Merced College Press publishes 1st title

The Print Services department at Merced College has printed its first book, a collection of writings from students and members of the community. The department’s director said in a time when many professors are moving to paperless classes, transforming the department is a better use of resources.

A newly printed book that features the writings of students, faculty and authors marks the beginning of a new endeavor, and could be a sign of new life for Merced College’s industrial printers, according to staff.

“Merced River Literary Review” is a 140-page collection of fiction, nonfiction, dramatic and poetic writings from Merced College students and authors from around the state that was printed by Merced College Press – a first of professional quality, according to school staff.

An event to celebrate the launch of the book and the press is planned at 7 p.m. Friday at Coffee Bandits, 309 W. Main St., in Merced. It’s free and open to the public.

Richard Manifest, the college’s lead graphic artist and supervisor of the printing room, said there’s a demand for a place for professors to print their books. He said the school’s administration was supportive of the project. “It’s maybe one way we can add a little prestige to the college, as well as maybe bring in some other revenue,” he said.

The college’s Print Services department is in charge of printing the school’s promotional materials, forms, business cards and certificates, to name a few. It averages more than 7.2 million color and black-and-white impressions in a year.

Like many schools, Merced College is moving toward becoming digital.

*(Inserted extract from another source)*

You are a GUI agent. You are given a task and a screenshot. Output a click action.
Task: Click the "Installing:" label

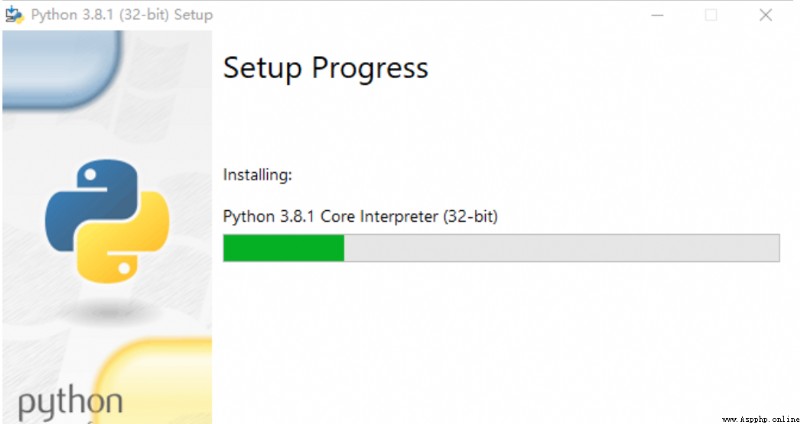point(258,175)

With that in mind, adding the ability to print limited-edition, high-quality books is a good way to make the most of the school’s industrial-size printers, Manifest said. “We’ll be a lot more valuable and we’ll be around a lot longer,” he said. “That was another reason for wanting to start the press.”

The Merced College Foundation, a tax-exempt educational corporation, put about $1,000 into the project.

When the college began to float the idea for the book, English professor Meg Withers, a published poet, was first in line.

She said she wanted students in her creative writing program to get practice in all aspects of publishing, not just getting published but also editing, promoting and designing a publication. “This was the hardest-working bunch of students I’ve ever had,” she said.

The book is primarily made up of student writings, Withers said, but also includes entries from Merced College faculty, visiting writers and a handful of Merced County high school students. She said projects that bring the college and community together, like the book, are part of a college’s “job.”

One of the editors for “Merced River Literary Review” was Mercedes James, 22, of Merced. The English major says she enjoyed the experience so much, she’s considering positioning herself for a career in publishing as she plans to transfer to Azusa Pacific University in the fall.

James said she found it fulfilling to be able to see every step of the book. It also appealed to her “perfectionist” sensibilities to edit line by line while keeping each author’s vision in place. She said the editors hope to see many sequels to the book.

“We want it to be viewed as a beginning of something amazing, not only for the Merced College community, but for the community in general,” she said. “It’s kind of been the open door for creativity and creative minds here in Merced.”

Friday’s event is co-hosted by Modesto Poet Laureate Gillian Wegener. Copies of “Merced River Literary Review” will be for sale for $20, according to the organizers. Proceeds support future publications of the journal and Merced College’s Visiting Writers Series.